Python Standalone Builds
This project produces self-contained, highly-portable Python distributions. These Python distributions contain a fully-usable, full-features Python installation as well as their build artifacts (object files, libraries, etc).
The included build artifacts can be recombined by downstream repackagers to derive a custom Python distribution, possibly without certain features like SQLite and OpenSSL. This is useful for embedding Python in a larger binary, where a full Python is often not needed and where interfacing with the Python C API is desirable. (See the PyOxidizer sister project for such a downstream repackager.)
The Python distributions are built in a manner to minimize run-time dependencies. This includes limiting the CPU instructions that can be used and limiting the set of shared libraries required at run-time. The goal is for the produced distribution to work on any system for the targeted architecture.
The project can be considered beta quality. It is still under active development.
There is support for producing 64-bit CPython distributions for Windows, macOS, and Linux. All distributions are highly self-contained and have limited shared library dependencies. Static linking is used aggressively.
Planned and features include:
- Static/dynamic linking toggles for dependencies
- Support for configuring which toolchain/version to use
- Support for BSDs
- Support for iOS and/or Android
- Support for Windows 32-bit
- Support for Python distributions that aren't CPython
To build a Python distribution for Linux x64:
$ ./build-linux.py # With profile-guided optimizations (generated code should be faster): $ ./build-linux.py --optimized
To build a Python distribution for macOS:
To build a Python distribution for Windows x64:
# Install ActivePerl # From a Visual Studio 2017 x64 native tools command prompt: $ set PERL=c:\path\to\activeperl\bin\perl.exe $ py.exe build-windows.py
The host system must be 64-bit.
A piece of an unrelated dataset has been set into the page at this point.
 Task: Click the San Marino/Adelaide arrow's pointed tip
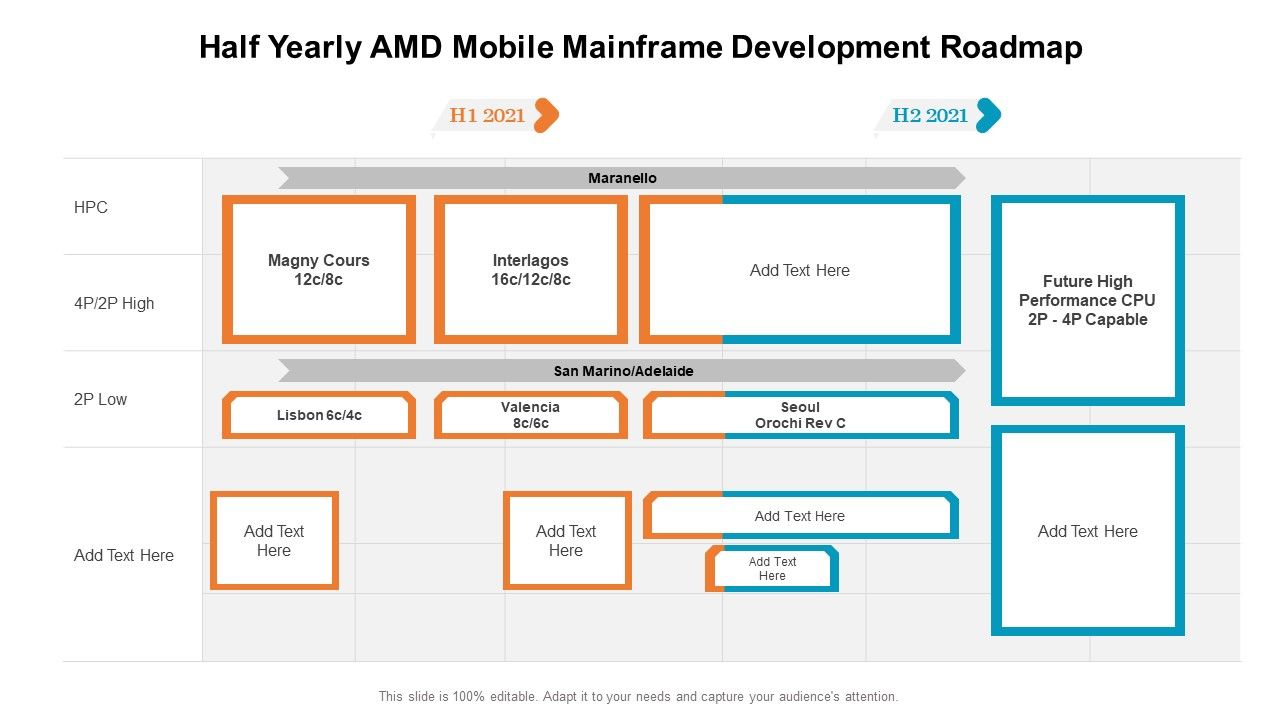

A Python 3.5+ interpreter must be available. The execution environment must have access to a Docker daemon (all build operations are performed in Docker containers for isolation from the host system).
The XCode command line tools must be installed. A Python 3 interpreter
is required to execute the build.
/usr/bin/clang must exist.
macOS SDK headers must be installed in
/usr/include in order to work
with the Clang toolchain that is built. If
/usr/include does not
exist, try running the installer. e.g.:
Visual Studio 2017 (or later) is required.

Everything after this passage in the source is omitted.